The reason why without capital controls there is only a net one way flow of funds into the dollar is that any market, including the global economy, can only operate with a single price standard requiring a single price unit. This in turn determines the demand for foreign currencies including foreign exchange reserves. A relatively few individual companies seek to profit from relative movements in currencies, but globally this is a peripheral activity. The aim of most foreign exchange holdings is to possess the unit used to price international transactions - which is the dollar. This is not only the goal of central bank`s foreign exchange reserves but also the safest form of currency hedging by companies.
Consequently if countries capital accounts are liberalized, the net flow is always into dollars - as global experience since international capital account liberalization seriously began in the late 1970s confirms.
China can be no exception to this fundamental economic rule. Therefore as China moved to liberalize its capital account, the data shows destabilizing movements out of the RMB into dollars began.
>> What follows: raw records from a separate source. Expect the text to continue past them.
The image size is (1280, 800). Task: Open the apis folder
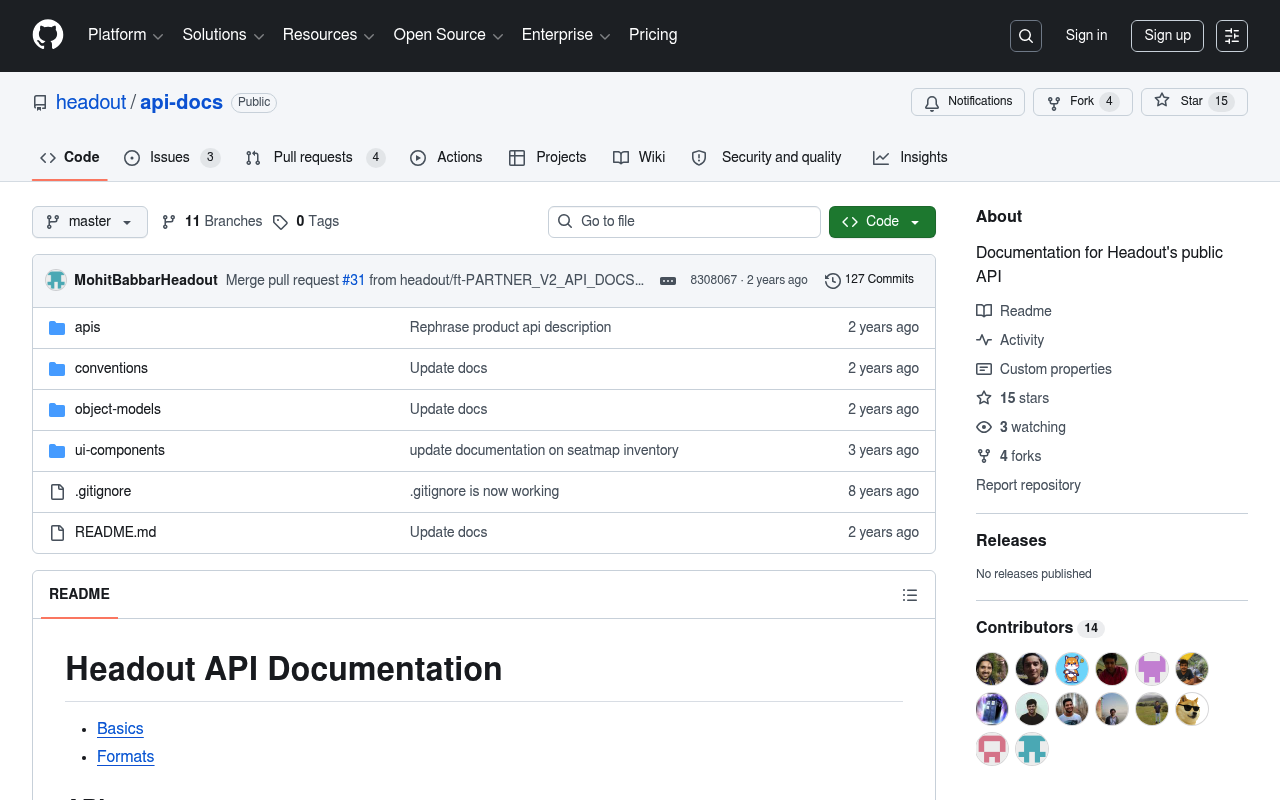(88, 327)
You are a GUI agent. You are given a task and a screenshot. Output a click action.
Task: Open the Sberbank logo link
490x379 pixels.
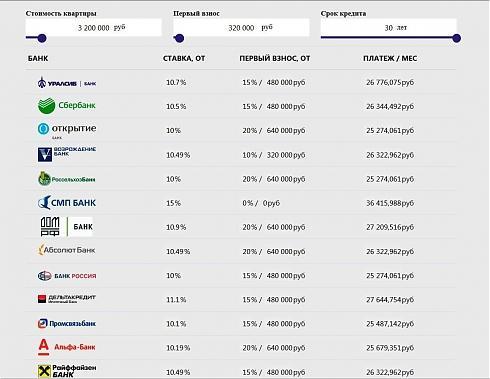click(x=67, y=106)
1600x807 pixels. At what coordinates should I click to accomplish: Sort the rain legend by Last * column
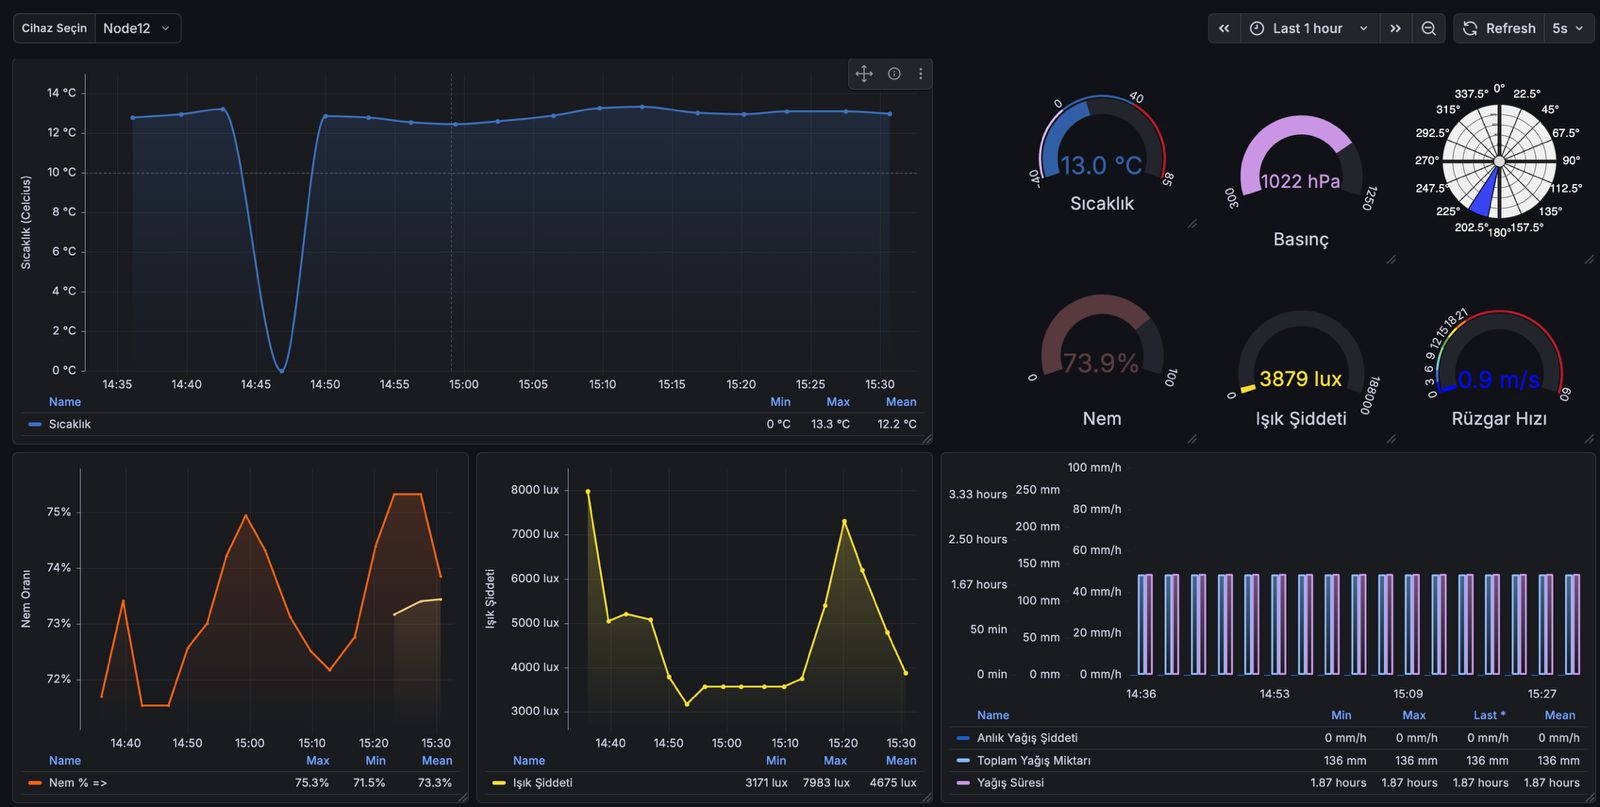pyautogui.click(x=1488, y=715)
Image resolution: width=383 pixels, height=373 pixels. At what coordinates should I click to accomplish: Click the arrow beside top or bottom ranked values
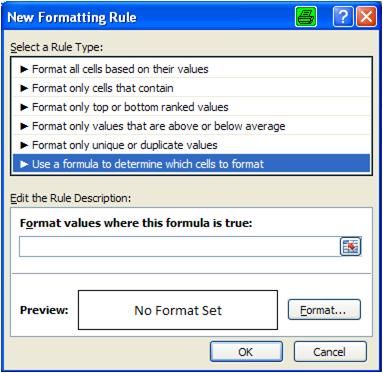click(24, 107)
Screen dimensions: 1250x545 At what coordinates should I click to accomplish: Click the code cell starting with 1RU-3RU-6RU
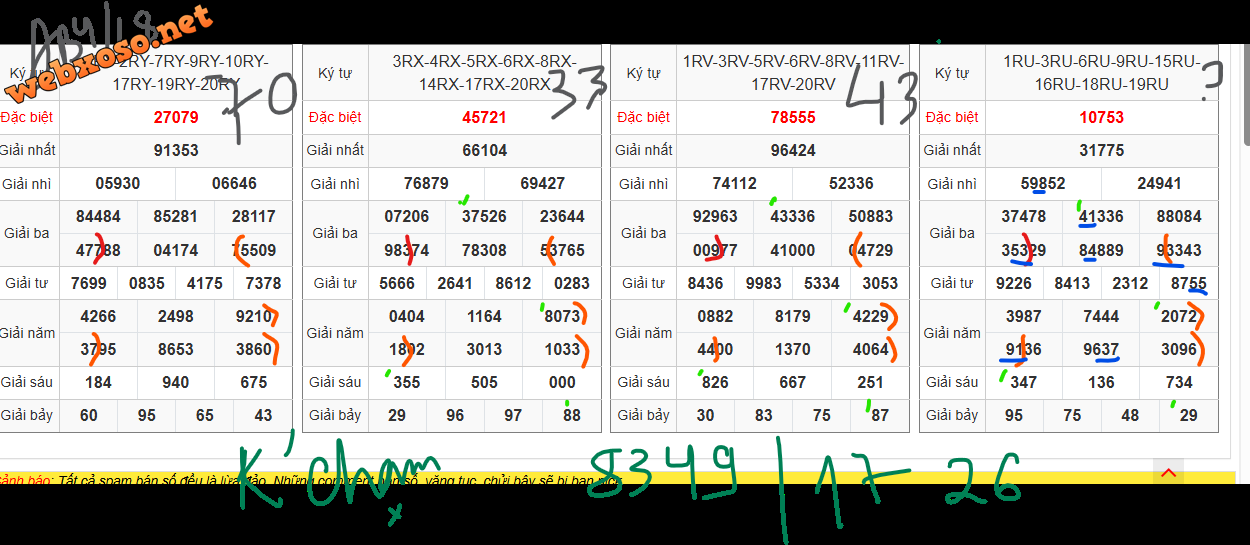click(x=1101, y=73)

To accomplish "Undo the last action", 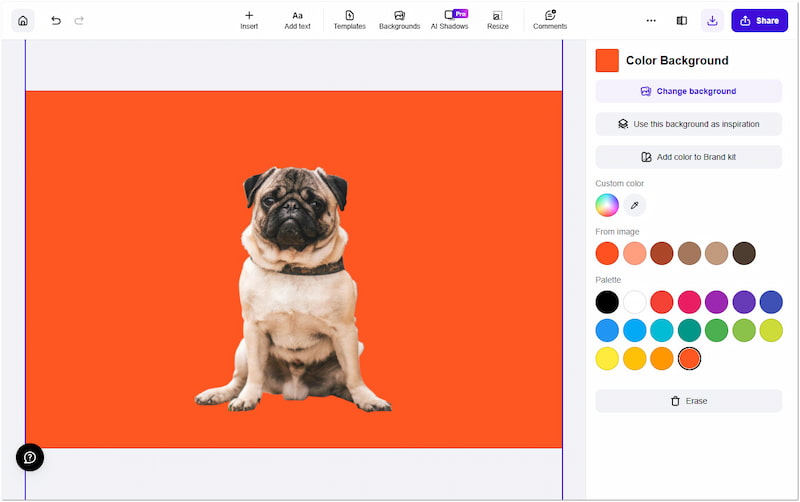I will point(56,20).
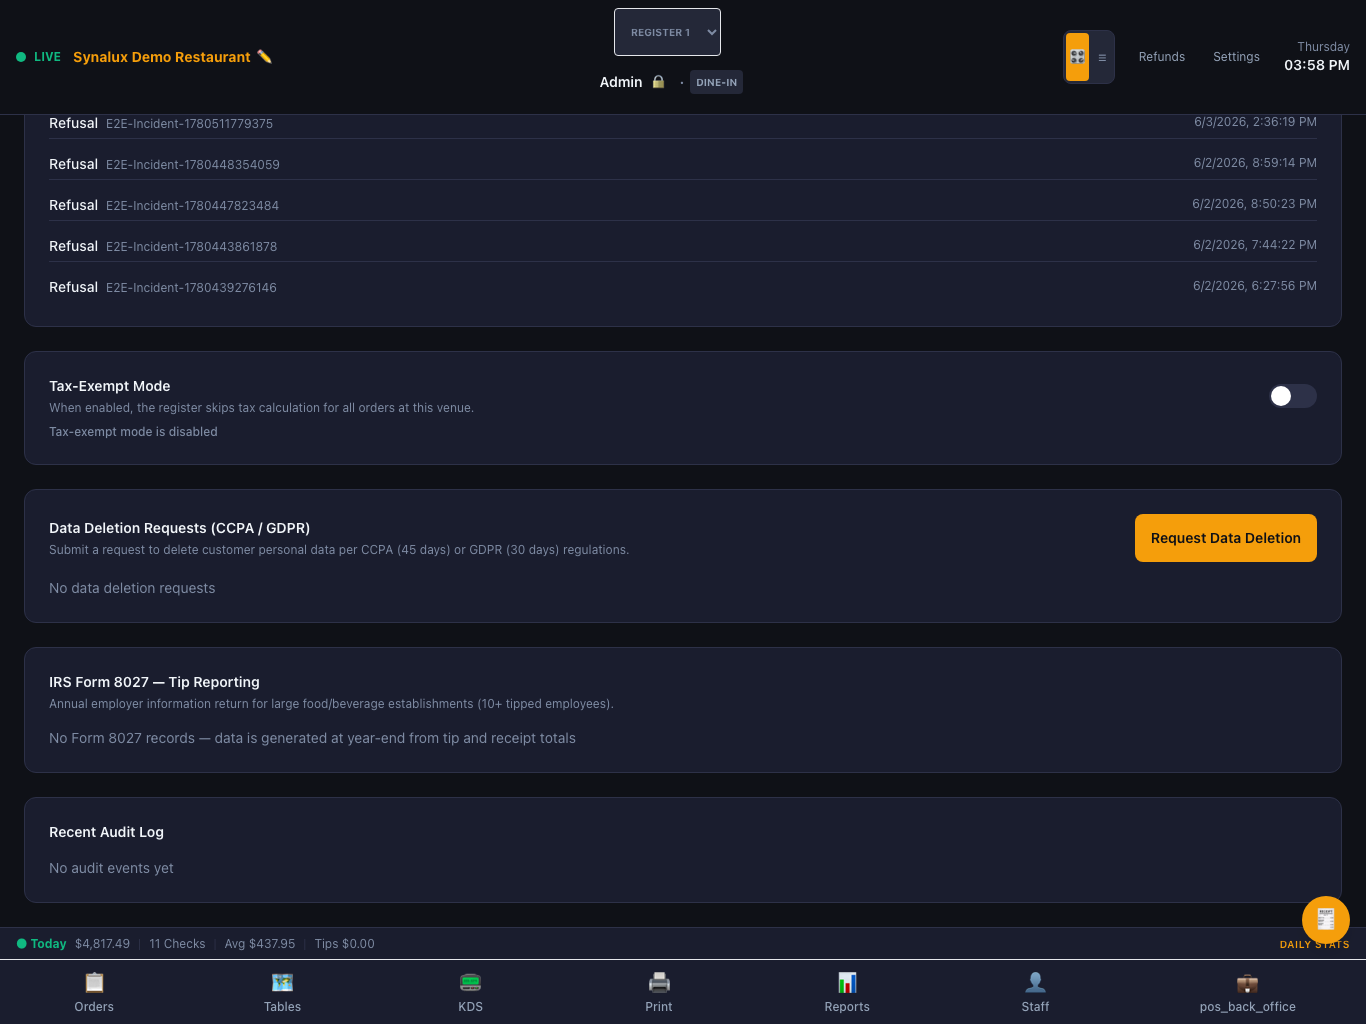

China`s foreign exchange reserves would have been increased by its trade surplus rising from $306 billion in the year to August 2014 to $540 billion in the year to August 2015. But instead of rising China`s foreign exchange reserves fell at a rate much faster than was caused by productive Foreign Direct Investment outflows. In 2015 China`s foreign exchange reserves have fallen by an average $36.5 billion a month and the decline has risen sharply - August`s fall was $94 billion. This demonstrates large scale capital outflows are taking place with negative economic consequences.
The positive effects of the RMB`s use in relation to international trade, therefore, led to it organically becoming the fourth largest currency for international transactions - a healthy process which should be allowed to continue. Failure to accurately recognize the nature of the international capital system that can only create a flow into dollars, can lead to overhasty relaxation of capital controls with negative effects for China`s economy.
The author is a senior fellow at the Chongyang Institute for Financial Studies at Renmin University of China.